The (original) intent of wcwidth
was that there would be a single copy on each
system and applications would all reference it (specifically discouraging
applications statically linking the function, since this would result in
different versions on the same system). Unfortunately, many terminal programs do
not use wcwidth
for their character widths, limiting its usefulness. In the
JavaScript world, ports of wcwidth
are based on hard-coded copies of the
original version, which is
especially out-of-date as it was made for Unicode 5.0, meaning they omit the
vast majority of emoji and many ideographic characters which have been added
since then (as well as erroneously returning a width of 2 for some characters
which did not exist at the time but were later added with a width of 1).
Measuring a new terminal
If you are using a terminal which does not have measurements, or you think the measurements are incorrect, you can run the measuring script and contribute the results back to this project:
npx tty-typesetter
Depending on your terminal, this may begin by asking you a question about the alignment of characters in the display, then it will iterratively print every Unicode character, then every Unicode emoji sequence, and measure the advance width of the terminal. Depending on the terminal, this may take a few minutes. A progress indicator will be displayed for each of the two stages, then the results will be printed.

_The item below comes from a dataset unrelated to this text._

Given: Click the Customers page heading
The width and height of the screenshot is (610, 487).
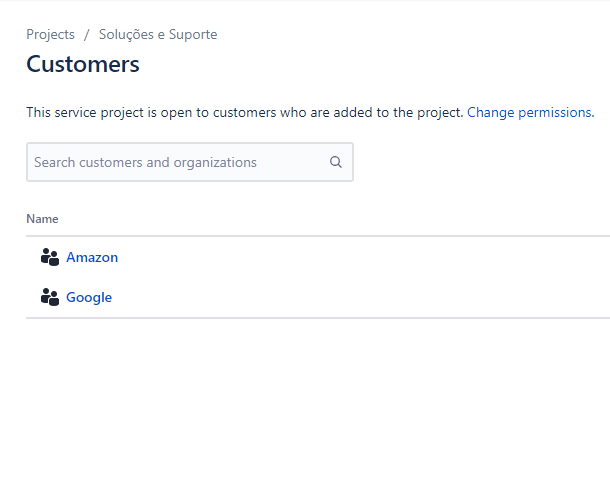Looking at the screenshot, I should [83, 65].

If the command fails (e.g. gets stuck at 0%), try running it with a smaller batch size specified (the default is 256; smaller numbers will be slower but are more likely to be handled by the terminal):
npx tty-typesetter --batch 8
The output includes a selection of environment variables which may be used to
identify the terminal, followed by the character width data in a compressed
form. Specifically, the character width data is encoded as a repeating sequence
of 5 alphanumeric characters: a width digit (plus 2; 1
means unsupported and
0
is unused) followed by the starting codepoint expressed as a 4-digit base-36
value. The emoji sequences are appended on the end as if they were additional
codepoints, ordered in a deterministic way.
If you want to contribute this table to the project, open an issue with the output included.